Transit agencies serving Cleveland; Minneapolis-St Paul; Portland and Dallas also had far more bus passengers 10 or more years before 2019.  The reasons for the declines in so many of the transit agencies are likely to be complicated and perhaps different from metro to metro.  But, in any case, it presents serious questions about the factors that are driving demand for bus travel in urban areas and points to a possible longer-term drop in bus usage.

PRT COVID relief

The 15-metro sample illustrates some stark differences in the recovery of bus passengers.  Despite the large shortfalls in recovery for many systems, there is apparently no urgency to cut costs or trim service because of the COVID relief funds that will continue to be available to use.

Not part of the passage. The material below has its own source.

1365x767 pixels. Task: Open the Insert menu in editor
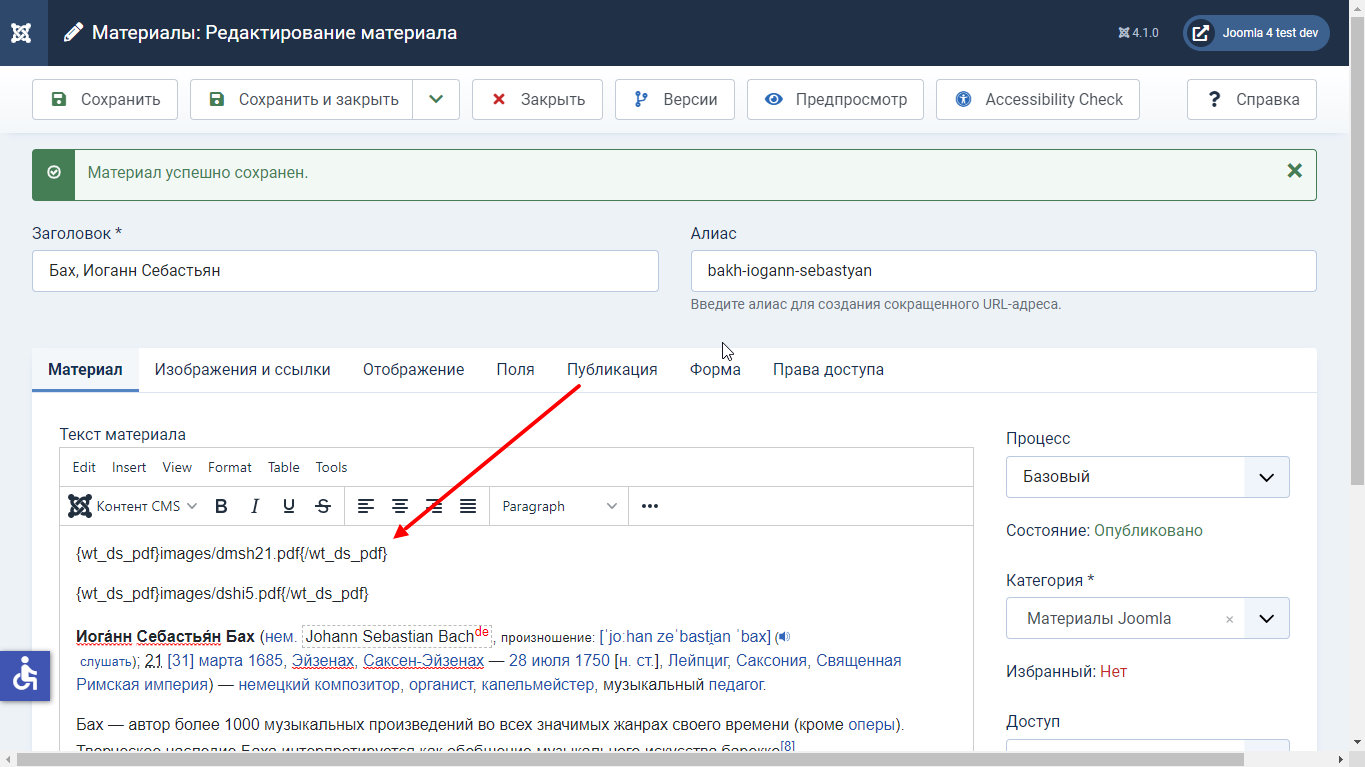[x=129, y=467]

For example, PRT reports in its 2023 Operating Budget document that it has received a total of $502 million in federal stimulus to support operating expenses, including employee costs. Of that total PRT has $338 million remaining to fill gaps in operations funding for a couple more years.  This has enabled the system to operate with no layoffs, although there have been some slight reductions in staff through retirement and resignations. Other systems presumably have received substantial COVID related federal stimulus funds in order to prevent large service and employee reductions.

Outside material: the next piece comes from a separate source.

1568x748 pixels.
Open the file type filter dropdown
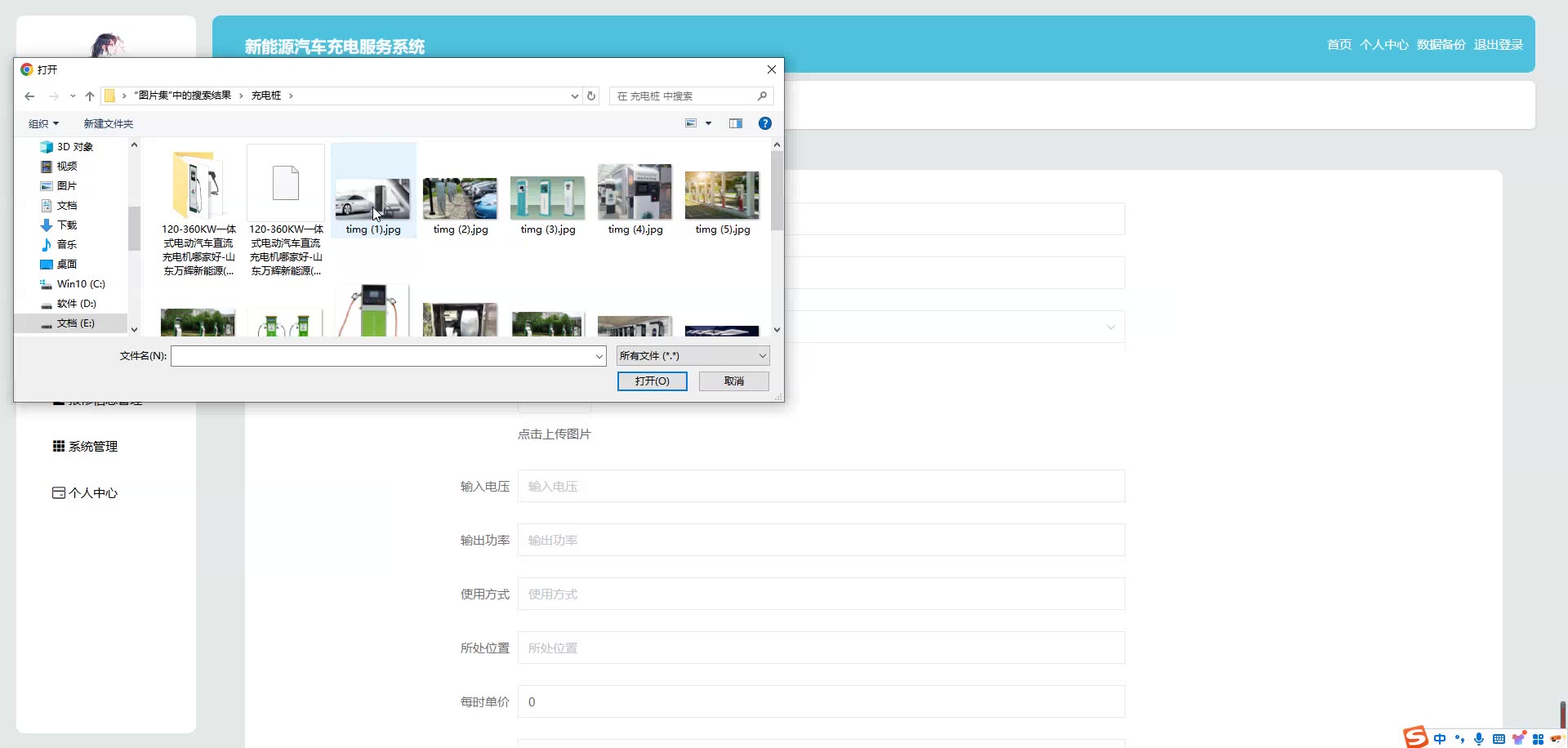[x=693, y=356]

PRT operations employment and costs

PRT has made small reductions in service through 2022 and staff reductions have been very minimal with no layoffs. However, in bus service, the passenger count (unlinked passenger trips) is down by 42.6 percent from 2019 to 2022 after a drop of 56 percent from 2019 to 2021.  At the same time, vehicle revenue miles (VRM) were down just 13.1 percent while the employees involved in providing bus and light-rail service fell from 2,187 in 2020 to 2,145 in 2022 and are budgeted to rise to 2,418 in FY 2023 (figures from the FY 2023 budget). The all-in cost of providing bus service was $348,434,000 in FY 2022 with 31,556,000 passengers (calendar year) producing a per rider expense of $11.04, an increase of 86 percent from the FY 2019 per passenger expense of $5.92.

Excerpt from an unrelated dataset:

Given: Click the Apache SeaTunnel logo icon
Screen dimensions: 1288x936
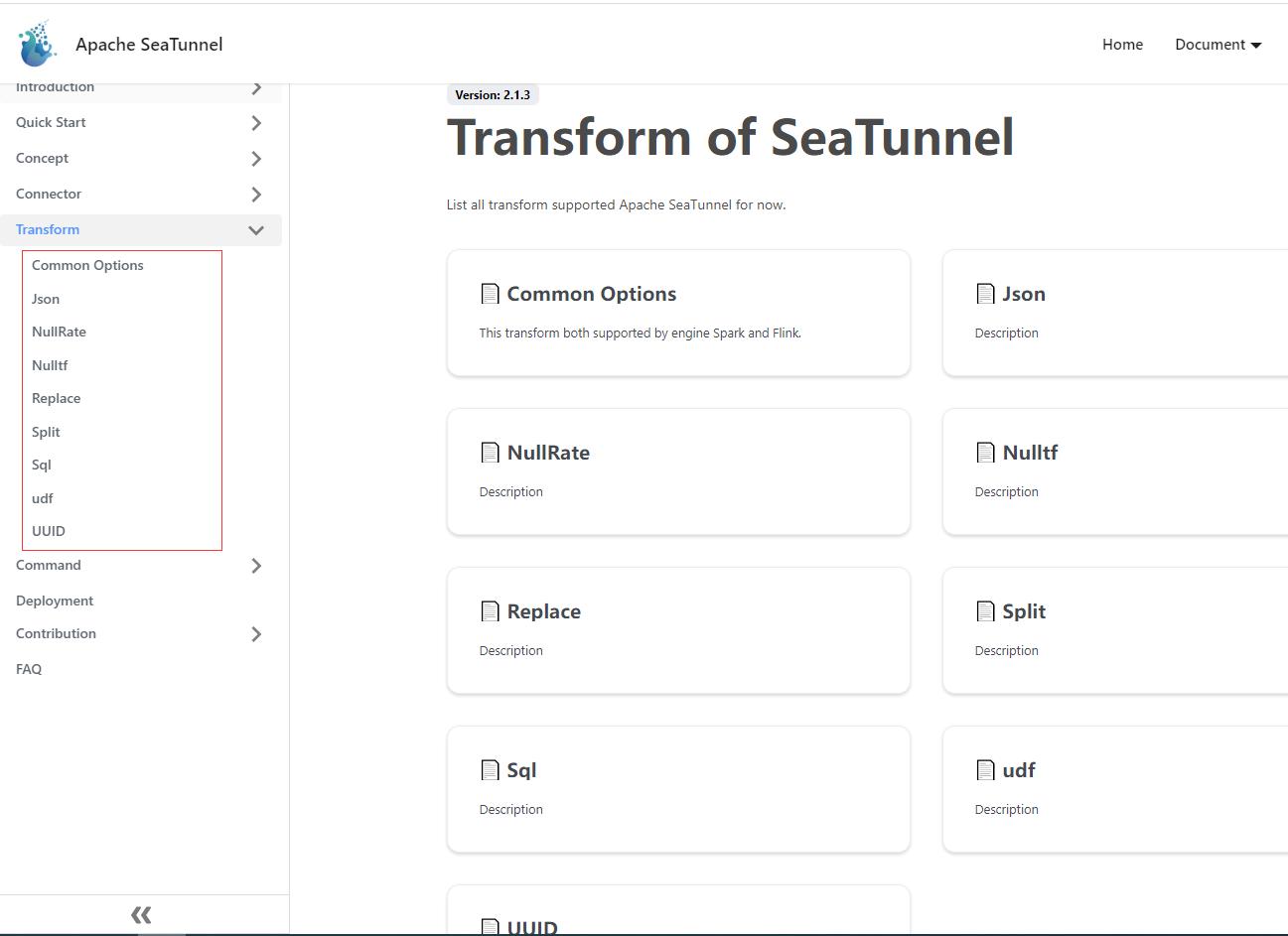Looking at the screenshot, I should pyautogui.click(x=38, y=44).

Meanwhile, the situation with light-rail service is far worse than the disastrous bus passenger decline.  Light-rail passengers plunged 68 percent from 2019 to 2022 with the count dropping from 7,423,997 to 2,323,520. Meanwhile, light-rail VRM fell from 2.16 million in 2019 to 1.36 million in 2022—a decline of 36.5 percent. This decline was three times the 13.1 percent decline in bus VRM during the period.  Per rider cost on the light-rail system based on FY 2019 expense and calendar year 2019 riders ($70,910,000 expense and 7,423,997 passengers) was $9.55.  But by 2022, the cost per rider had climbed to $31.46, owing to the 68 percent drop in riders and a 3 percent rise in light-rail operations expenditures.

In short, PRT’s long history of being an extremely high cost per passenger transit agency has been greatly exacerbated by the COVID pandemic and the very slow recovery of passenger demand leading to a massive increase in per rider cost. Only large infusions of supplemental funds from the federal government and the state have allowed the transit system to avoid layoffs and massive service cuts.

All this has happened despite the failure of ridership to return to anywhere close to pre-COVID levels. The waste of funds is deplorable but as with the other COVID relief it is seriously overdone.  Unused or unbudgeted COVID funds should be withdrawn and returned to the government.  All this does is enable inefficiency and waste throughout the country at the expense of taxpayers.

Conclusion

Based on the review of 15 transit systems, bus ridership nationally remains well below the pre-pandemic level. The continued use of COVID relief stimulus funds to support unneeded capacity in systems operating at more than a 30 percent loss in ridership is an enormous waste of tax dollars.

The federal government should ask for a part or all the unused or unbudgeted funds to be returned based on the extent of failure to recover to pre-pandemic levels of ridership.  This situation is setting a very bad precedent.